- [Your assignment] Reproduce the data in full, exactly as it appears.

- [Stored entries]
___

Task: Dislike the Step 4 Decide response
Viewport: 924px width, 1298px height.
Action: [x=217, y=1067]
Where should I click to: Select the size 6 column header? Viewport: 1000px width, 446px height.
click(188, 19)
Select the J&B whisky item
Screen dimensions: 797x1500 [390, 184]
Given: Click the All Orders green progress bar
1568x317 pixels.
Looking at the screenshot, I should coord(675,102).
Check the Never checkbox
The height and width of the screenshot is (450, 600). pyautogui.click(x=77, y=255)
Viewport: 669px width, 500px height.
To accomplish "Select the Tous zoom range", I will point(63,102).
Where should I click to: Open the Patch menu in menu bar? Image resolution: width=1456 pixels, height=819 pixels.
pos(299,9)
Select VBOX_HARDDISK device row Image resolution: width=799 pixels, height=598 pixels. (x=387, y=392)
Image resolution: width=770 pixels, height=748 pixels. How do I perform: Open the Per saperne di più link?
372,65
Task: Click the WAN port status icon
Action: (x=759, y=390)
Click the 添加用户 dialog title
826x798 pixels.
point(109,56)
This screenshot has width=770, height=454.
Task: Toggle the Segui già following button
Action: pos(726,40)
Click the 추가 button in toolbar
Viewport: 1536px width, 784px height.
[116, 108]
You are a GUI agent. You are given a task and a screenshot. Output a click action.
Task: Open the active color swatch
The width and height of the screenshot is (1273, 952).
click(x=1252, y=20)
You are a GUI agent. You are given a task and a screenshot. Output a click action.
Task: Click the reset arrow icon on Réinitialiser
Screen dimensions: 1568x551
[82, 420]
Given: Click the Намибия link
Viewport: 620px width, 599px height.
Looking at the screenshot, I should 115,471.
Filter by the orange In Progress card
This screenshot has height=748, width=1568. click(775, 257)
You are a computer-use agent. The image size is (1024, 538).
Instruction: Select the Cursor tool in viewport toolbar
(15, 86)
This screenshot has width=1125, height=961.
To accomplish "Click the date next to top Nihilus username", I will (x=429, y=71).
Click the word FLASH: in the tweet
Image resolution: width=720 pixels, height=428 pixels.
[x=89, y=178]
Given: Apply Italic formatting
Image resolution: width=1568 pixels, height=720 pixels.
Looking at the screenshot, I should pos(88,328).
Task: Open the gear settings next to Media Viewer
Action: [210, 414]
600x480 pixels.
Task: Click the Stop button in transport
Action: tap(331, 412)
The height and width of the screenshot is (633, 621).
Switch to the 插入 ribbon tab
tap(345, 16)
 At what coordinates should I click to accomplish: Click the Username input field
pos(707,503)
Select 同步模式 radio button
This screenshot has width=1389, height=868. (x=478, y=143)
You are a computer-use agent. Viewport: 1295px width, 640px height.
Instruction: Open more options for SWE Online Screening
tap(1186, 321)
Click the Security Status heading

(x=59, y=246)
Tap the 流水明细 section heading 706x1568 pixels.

___

- [Exercise output]
Task: Dislike the Step 4 Decide response
Viewport: 924px width, 1298px height.
Action: [x=217, y=1067]
Where should I click to: Select the size 6 column header? Viewport: 1000px width, 446px height.
click(188, 19)
Select the J&B whisky item
Screen dimensions: 797x1500 [390, 184]
Given: Click the All Orders green progress bar
1568x317 pixels.
Looking at the screenshot, I should coord(675,102).
Check the Never checkbox
The height and width of the screenshot is (450, 600). pyautogui.click(x=77, y=255)
Viewport: 669px width, 500px height.
To accomplish "Select the Tous zoom range", I will point(63,102).
Where should I click to: Open the Patch menu in menu bar? Image resolution: width=1456 pixels, height=819 pixels.
pos(299,9)
Select VBOX_HARDDISK device row Image resolution: width=799 pixels, height=598 pixels. (x=387, y=392)
Image resolution: width=770 pixels, height=748 pixels. How do I perform: Open the Per saperne di più link?
372,65
Task: Click the WAN port status icon
Action: (x=759, y=390)
Click the 添加用户 dialog title
826x798 pixels.
point(109,56)
This screenshot has width=770, height=454.
Task: Toggle the Segui già following button
Action: pos(726,40)
Click the 추가 button in toolbar
Viewport: 1536px width, 784px height.
[116, 108]
You are a GUI agent. You are given a task and a screenshot. Output a click action.
Task: Open the active color swatch
The width and height of the screenshot is (1273, 952).
click(x=1252, y=20)
You are a GUI agent. You are given a task and a screenshot. Output a click action.
Task: Click the reset arrow icon on Réinitialiser
Screen dimensions: 1568x551
[82, 420]
Given: Click the Намибия link
Viewport: 620px width, 599px height.
Looking at the screenshot, I should 115,471.
Filter by the orange In Progress card
This screenshot has height=748, width=1568. click(775, 257)
You are a computer-use agent. The image size is (1024, 538).
Instruction: Select the Cursor tool in viewport toolbar
(15, 86)
This screenshot has width=1125, height=961.
To accomplish "Click the date next to top Nihilus username", I will (x=429, y=71).
Click the word FLASH: in the tweet
Image resolution: width=720 pixels, height=428 pixels.
[x=89, y=178]
Given: Apply Italic formatting
Image resolution: width=1568 pixels, height=720 pixels.
Looking at the screenshot, I should pos(88,328).
Task: Open the gear settings next to Media Viewer
Action: [210, 414]
600x480 pixels.
Task: Click the Stop button in transport
Action: tap(331, 412)
The height and width of the screenshot is (633, 621).
Switch to the 插入 ribbon tab
tap(345, 16)
 At what coordinates should I click to accomplish: Click the Username input field
pos(707,503)
Select 同步模式 radio button
This screenshot has width=1389, height=868. (x=478, y=143)
You are a computer-use agent. Viewport: 1295px width, 640px height.
Instruction: Open more options for SWE Online Screening
tap(1186, 321)
Click the Security Status heading

(x=59, y=246)
Tap the 流水明细 section heading 706x1568 pixels.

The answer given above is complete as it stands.